- [THE REQUEST]
Set out the lines from the one containing "The height and width of the screenshot is (480, 640)." through the end of the records as a numbered list, leaving out blank lines. Omit the pictures from your list.
* * * *
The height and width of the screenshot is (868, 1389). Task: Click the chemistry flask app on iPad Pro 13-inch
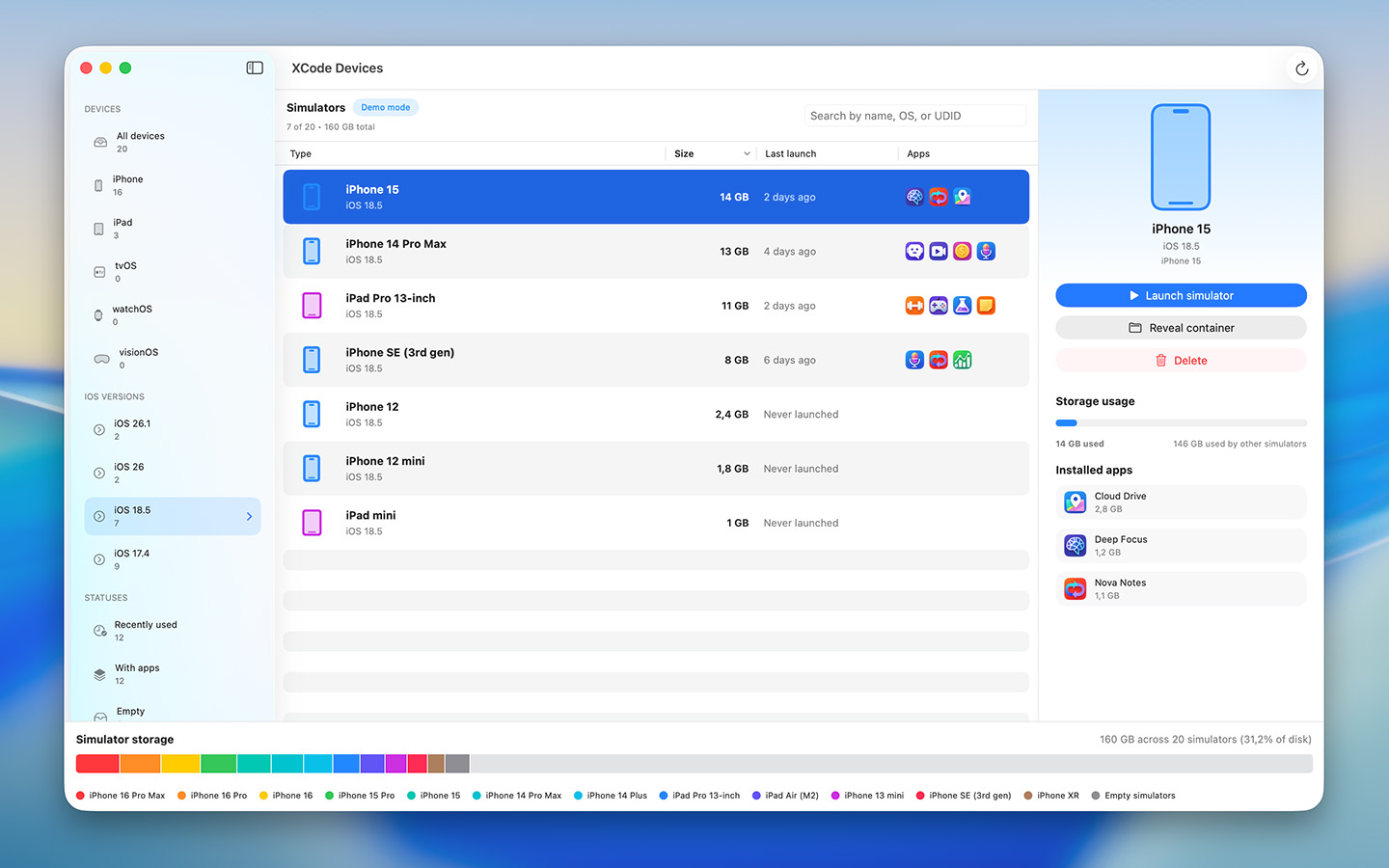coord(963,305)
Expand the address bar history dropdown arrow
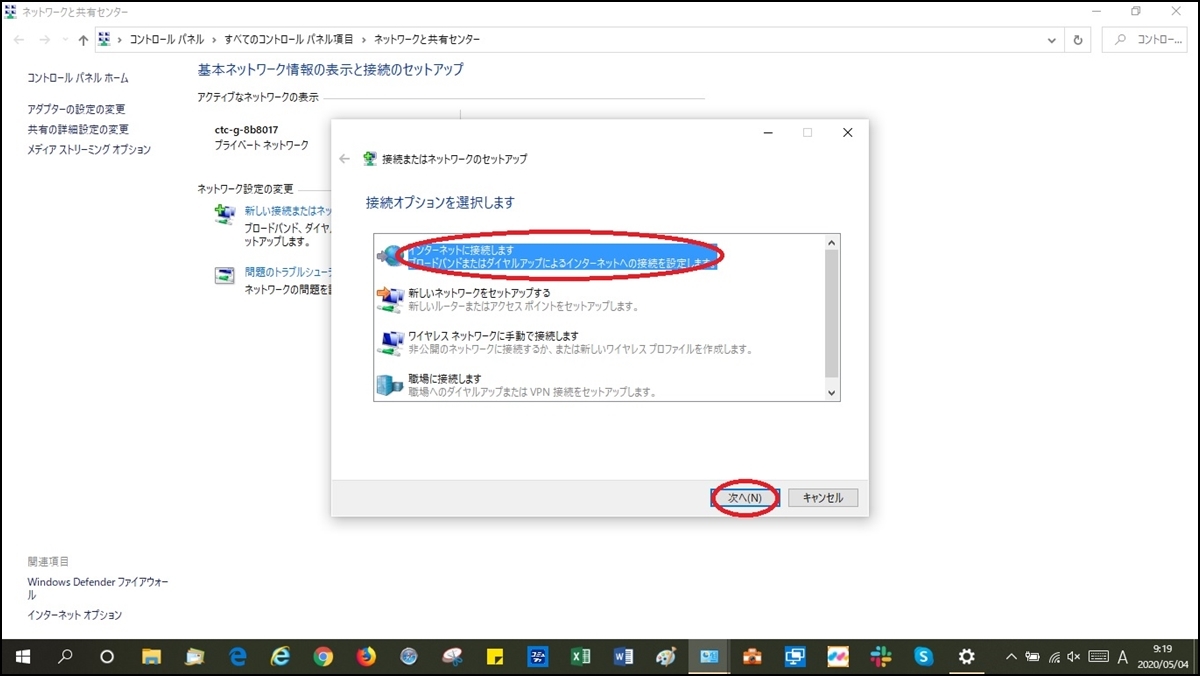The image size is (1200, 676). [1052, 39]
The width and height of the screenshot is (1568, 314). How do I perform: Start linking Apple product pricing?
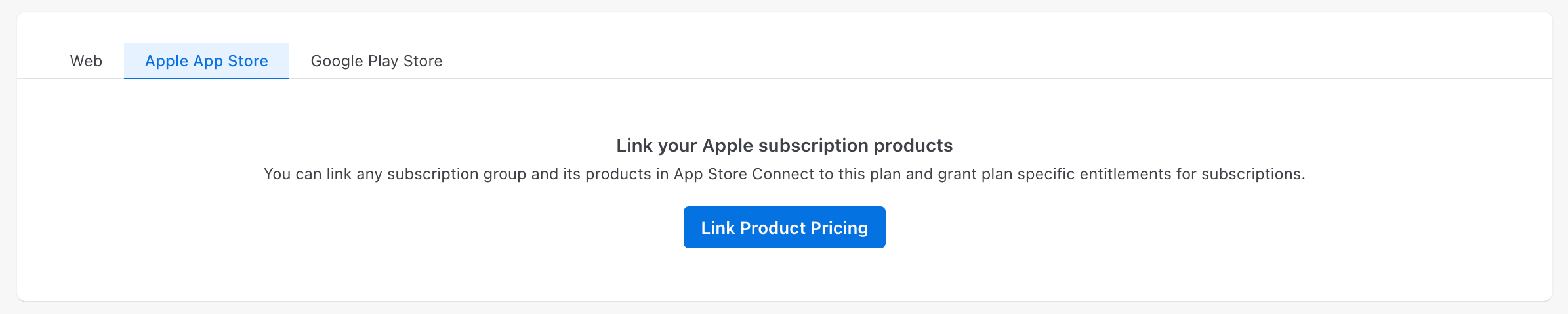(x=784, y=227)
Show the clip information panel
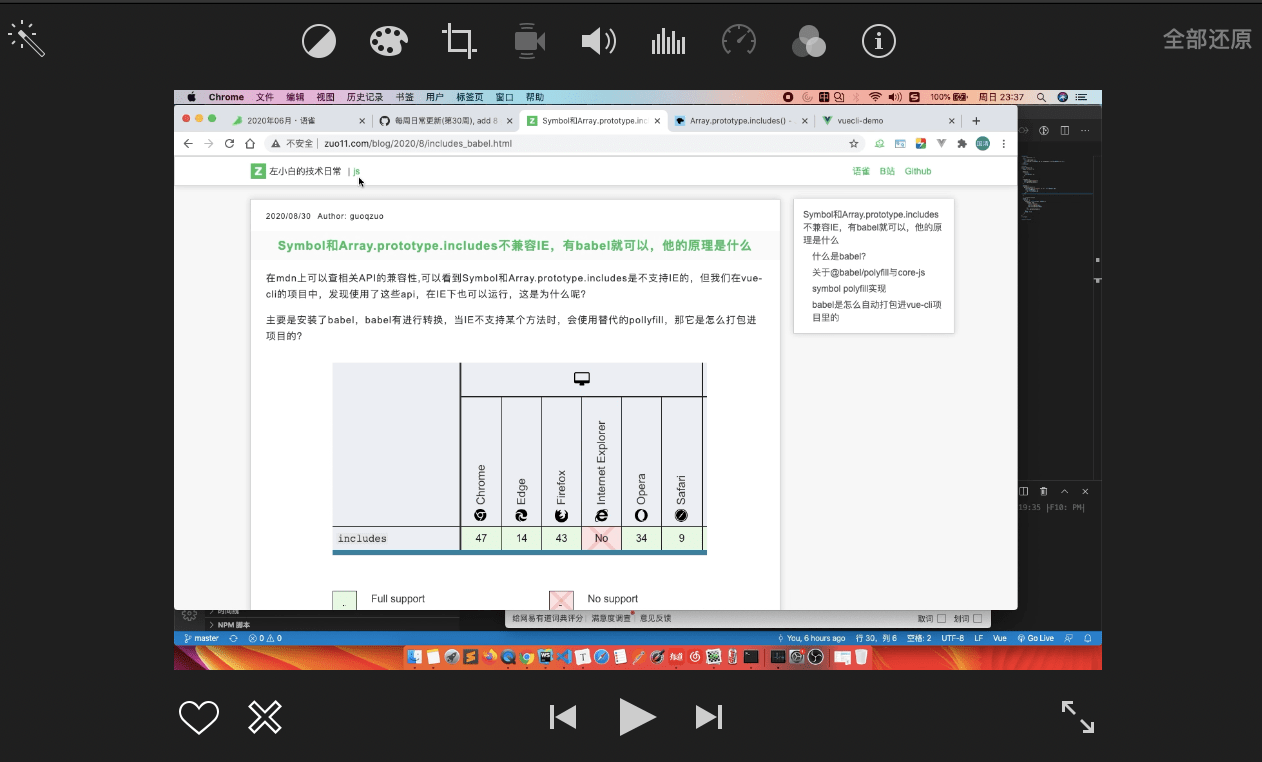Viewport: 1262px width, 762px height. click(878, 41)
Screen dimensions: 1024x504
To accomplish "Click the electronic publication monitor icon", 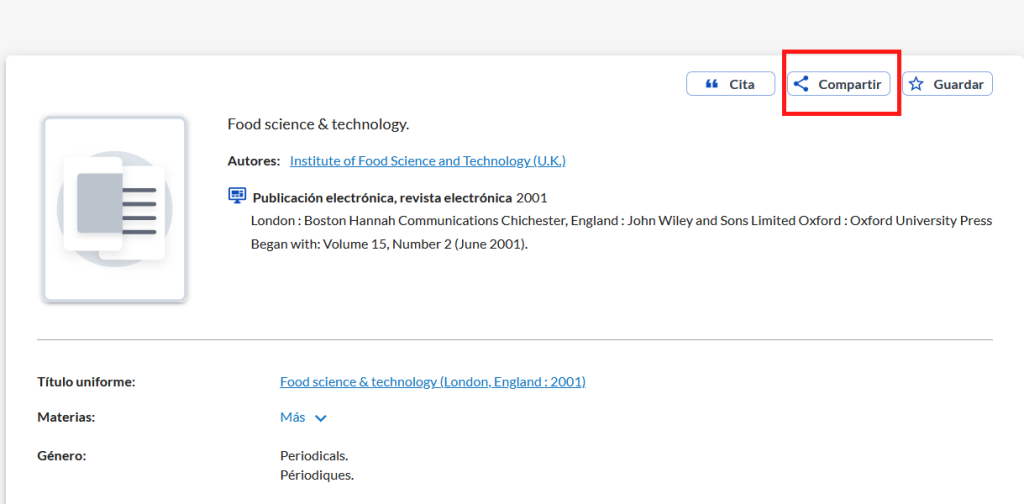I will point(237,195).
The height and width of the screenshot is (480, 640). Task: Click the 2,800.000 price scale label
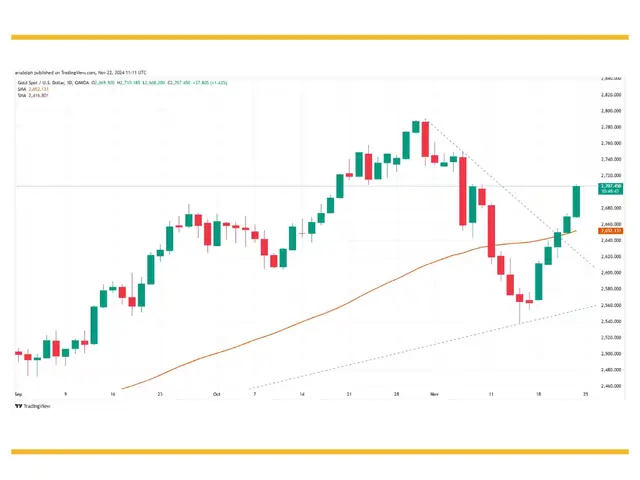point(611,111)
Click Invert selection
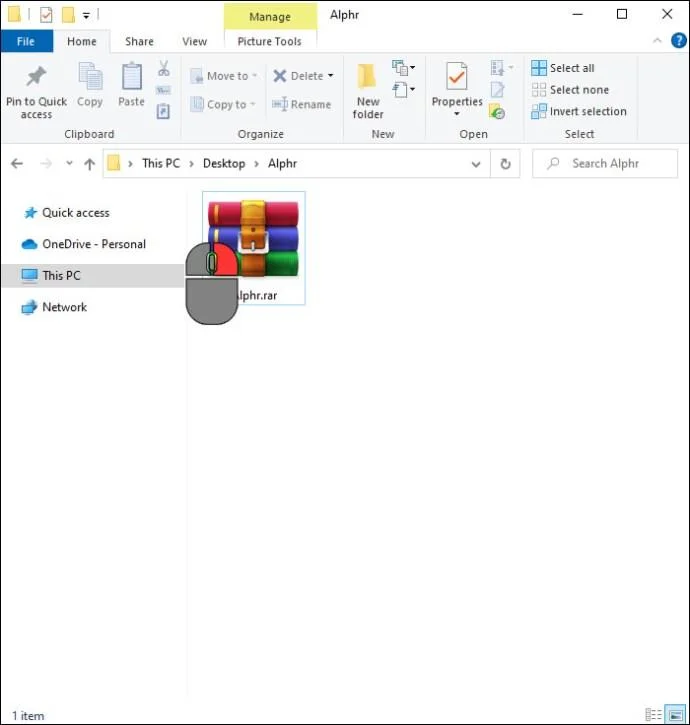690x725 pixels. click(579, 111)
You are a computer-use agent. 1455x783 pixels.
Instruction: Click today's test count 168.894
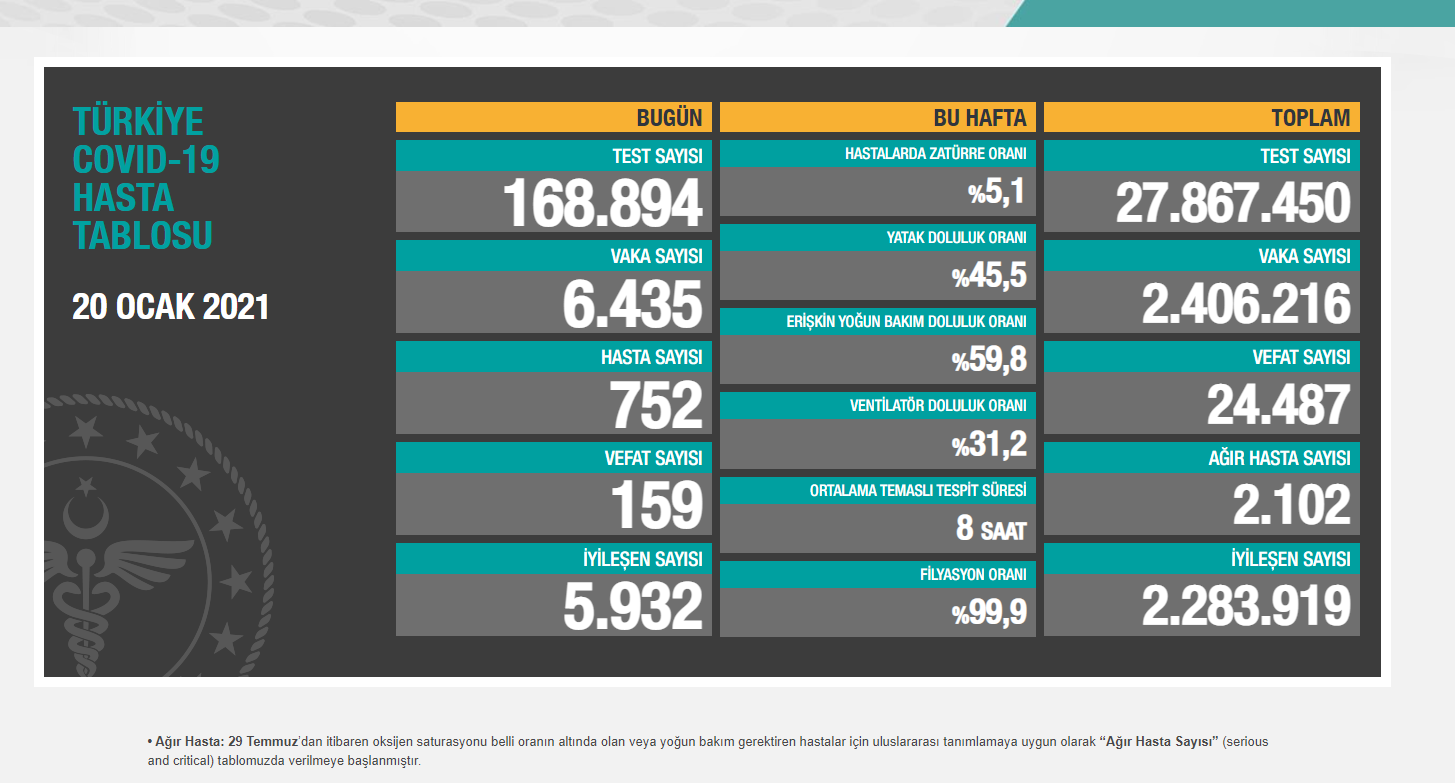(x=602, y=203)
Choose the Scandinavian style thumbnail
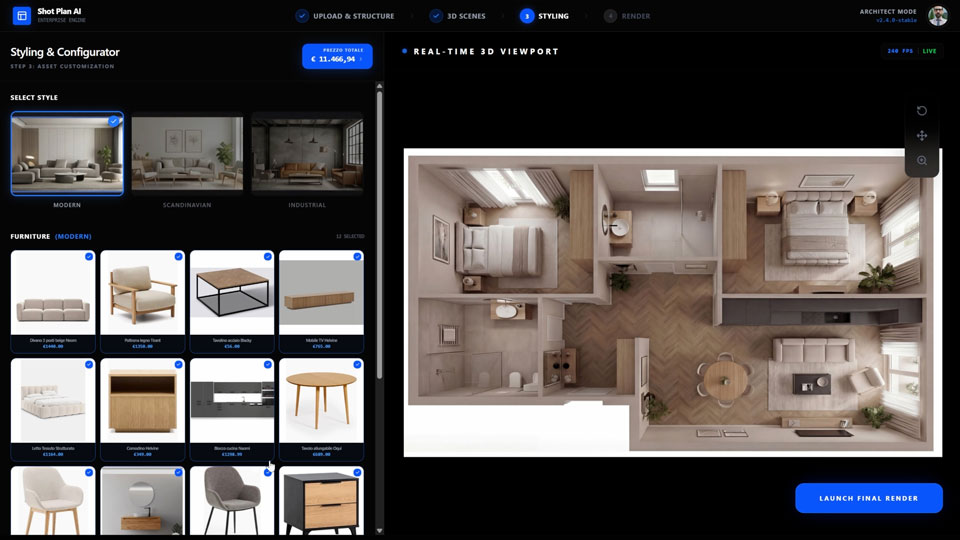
* * * *
- [OUTPUT OF THE TASK]
1. The height and width of the screenshot is (480, 640). Task: Click the 2,800.000 price scale label
2. point(611,111)
3. Click Invert selection
4. 690x725 pixels. click(579, 111)
5. You are a computer-use agent. 1455x783 pixels.
6. Instruction: Click today's test count 168.894
7. (x=602, y=203)
8. Choose the Scandinavian style thumbnail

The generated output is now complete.